* _EXERCISE DESCRIPTION_: Count the lines in the material below that contain the word "Select", matching case exactly, and give only the number.

* _EXTRACTED DATA_:
━━━━━━━━━━━━━━━━

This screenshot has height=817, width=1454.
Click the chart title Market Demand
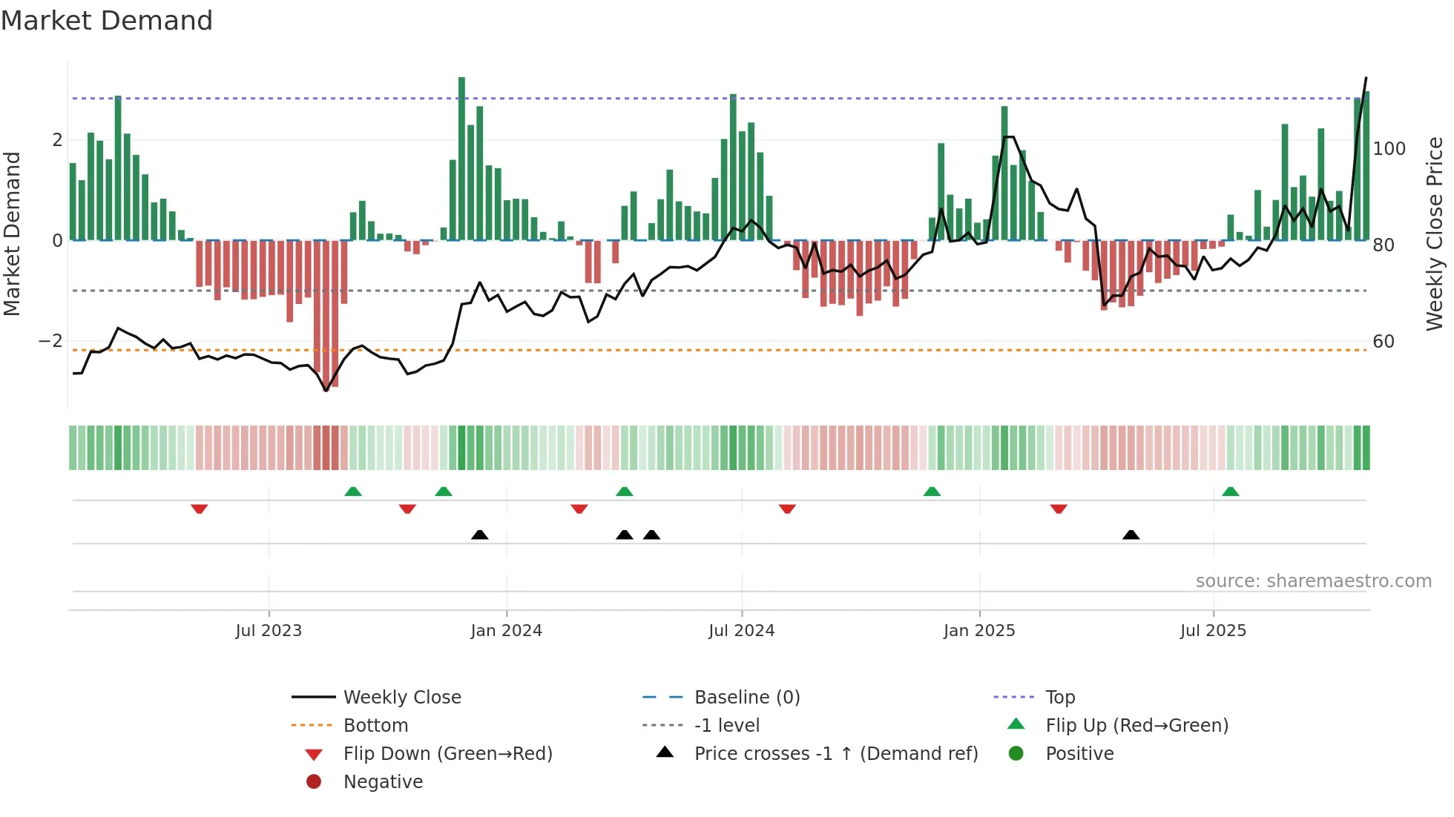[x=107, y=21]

━━━━━━━━━━━━━━━━

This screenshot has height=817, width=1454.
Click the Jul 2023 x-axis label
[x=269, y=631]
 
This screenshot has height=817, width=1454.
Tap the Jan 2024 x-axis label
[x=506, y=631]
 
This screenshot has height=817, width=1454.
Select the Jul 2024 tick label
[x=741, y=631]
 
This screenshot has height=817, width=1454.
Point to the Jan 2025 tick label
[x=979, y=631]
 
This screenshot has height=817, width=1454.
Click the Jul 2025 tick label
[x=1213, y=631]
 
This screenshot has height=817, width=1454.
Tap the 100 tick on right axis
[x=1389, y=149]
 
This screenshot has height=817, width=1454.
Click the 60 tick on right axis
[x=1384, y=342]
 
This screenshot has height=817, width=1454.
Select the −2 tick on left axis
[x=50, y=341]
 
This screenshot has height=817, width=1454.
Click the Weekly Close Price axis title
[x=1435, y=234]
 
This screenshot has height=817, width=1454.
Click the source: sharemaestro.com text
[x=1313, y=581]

━━━━━━━━━━━━━━━━

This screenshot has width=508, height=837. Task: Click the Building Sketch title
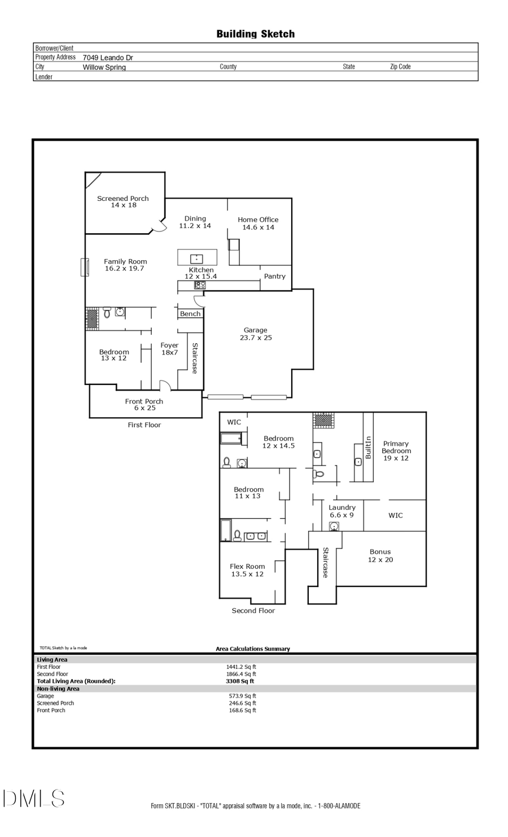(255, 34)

━━━━━━━━━━━━━━━━

* _EXERCISE OUTPUT_: 2